A remarquer que ces coupes ne sont pas les premières, mais espérons qu’elles sont les dernières ! En effet, des coupes de grande ampleur ont concerné le pin pignon, mais aussi d’autres arbres qui semblent avoir été sélectionnés par les bûcherons. Des coupes sélectives de grands arbres d’oléastre (olivier spontané) ont eu lieu dans certains secteurs, des coupes de chênes dans d’autres secteurs. Les coupes sélectives concernent certaines espèces dont le laurier sauce qui a pratiquement disparu, l’aulne, le frêne et l’orme qui ont tendance à se raréfier. Ces dernières espèces sont surtout utilisées par les artisans qui en fabriquent des objets destinés à la vente sur le marché local aux visiteurs de la région. On le voit surtout aux environs des hameaux où les habitants défrichent pour s’étendre aux dépens de la forêt. Parallèlement à cela, les efforts de reboisement ont clairement fléchi au cours des dernières années. Si la société civile s’est engagée à reboiser certains secteurs (Siliana, Ghardimaou et probablement d’autres régions), il est clair que ces reboisements ne compensent ni les coupes ni les incendies. Cet effort doit être démultiplié pour inverser la donne et reverdir le pays.
A remarquer que les agressions contre le milieu naturel ne visent pas uniquement les arbres. Pour ne se limiter qu’à la Kroumirie, citons le braconnage, ou la chasse en dehors de la période légale. Cette pratique a décimé certaines espèces, notamment le lièvre et la perdrix gambra, sans parler d’autres espèces sous pression constante (Porc-épic, cerf, pigeon ramier…), la pollution des zones humides et les déchets qui enlaidissent les paysages un peu partout. Les cas les plus à décrier sont les gros dépôts de déchets dont certains aboutissent dans les retenues de quelques barrages. Ce dernier problème est épineux, du moment où aucune stratégie de gestion des déchets ou de leur limitation –à défaut de leur valorisation- n’est encore envisageable.

━━━━━━━━━━━━━━━━

- [CONSIGNE DE TRAVAIL 1] Selon le texte sur les coupes d'arbres, quelles espèces le braconnage a-t-il décimées ?
- [CONSIGNE DE TRAVAIL 2] Poursuivez le texte sur les coupes d'arbres à partir de sa dernière phrase.

[Entrées de données recueillies]
━━━━━━━━━━━━━━━━

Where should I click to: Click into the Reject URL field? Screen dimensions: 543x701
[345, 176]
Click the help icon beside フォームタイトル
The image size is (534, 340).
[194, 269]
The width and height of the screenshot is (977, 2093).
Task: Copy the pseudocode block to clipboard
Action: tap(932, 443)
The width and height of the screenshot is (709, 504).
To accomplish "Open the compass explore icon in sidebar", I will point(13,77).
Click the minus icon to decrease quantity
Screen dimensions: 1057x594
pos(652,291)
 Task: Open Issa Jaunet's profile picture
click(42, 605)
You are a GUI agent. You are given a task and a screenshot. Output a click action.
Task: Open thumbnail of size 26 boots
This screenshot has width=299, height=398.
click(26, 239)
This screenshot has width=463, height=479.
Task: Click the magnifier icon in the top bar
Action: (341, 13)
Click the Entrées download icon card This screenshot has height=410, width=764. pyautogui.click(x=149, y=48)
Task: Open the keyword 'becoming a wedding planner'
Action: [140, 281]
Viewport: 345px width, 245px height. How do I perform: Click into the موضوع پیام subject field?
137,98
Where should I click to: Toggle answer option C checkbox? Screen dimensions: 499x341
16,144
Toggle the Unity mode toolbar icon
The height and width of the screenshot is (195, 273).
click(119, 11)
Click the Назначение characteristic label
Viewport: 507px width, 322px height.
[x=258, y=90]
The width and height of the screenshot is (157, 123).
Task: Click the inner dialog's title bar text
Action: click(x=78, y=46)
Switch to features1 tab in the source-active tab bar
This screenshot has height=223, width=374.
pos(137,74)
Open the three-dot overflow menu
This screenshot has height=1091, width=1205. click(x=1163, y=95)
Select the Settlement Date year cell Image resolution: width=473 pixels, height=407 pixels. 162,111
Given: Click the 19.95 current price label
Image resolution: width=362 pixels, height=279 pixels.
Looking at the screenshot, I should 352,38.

━━━━━━━━━━━━━━━━

- [RÉPONSE 1] Le lièvre et la perdrix gambra.

- [RÉPONSE 2]
L’intérêt porté par la société civile à notre patrimoine vivant (associations d’environnement et nouveaux acteurs, les randonneurs responsables) peuvent aider à améliorer la situation dans le sens du maintien d’une pression constante sur les autorités pour adopter des politiques visant à inverser la dégradation continue de nos espaces naturels. Et l’actualité brûlante nous rappelle que l’appétit insatiable des humains a rendu possible le passage de virus des animaux vivant en forêt à l’homme. Cet épisode ne sera pas le dernier si nous ne changeons pas d’attitude vis-à-vis du milieu naturel.
Comme nous l’avons souligné plus haut, l’administration chargée de la gestion des forêts en Tunisie est appelée non seulement à veiller à leur conservation, à lutter efficacement contre les contrevenants, mais aussi à évoluer dans le sens d’une meilleure communication avec les différents usagers et acteurs de l’espace forestier. Elle doit également veiller à la formation continue des forestiers pour l’adoption de nouvelles démarches et techniques de travail. Cette hostilité des habitants des forêts à l’encontre des forestiers se doit d’être atténuée.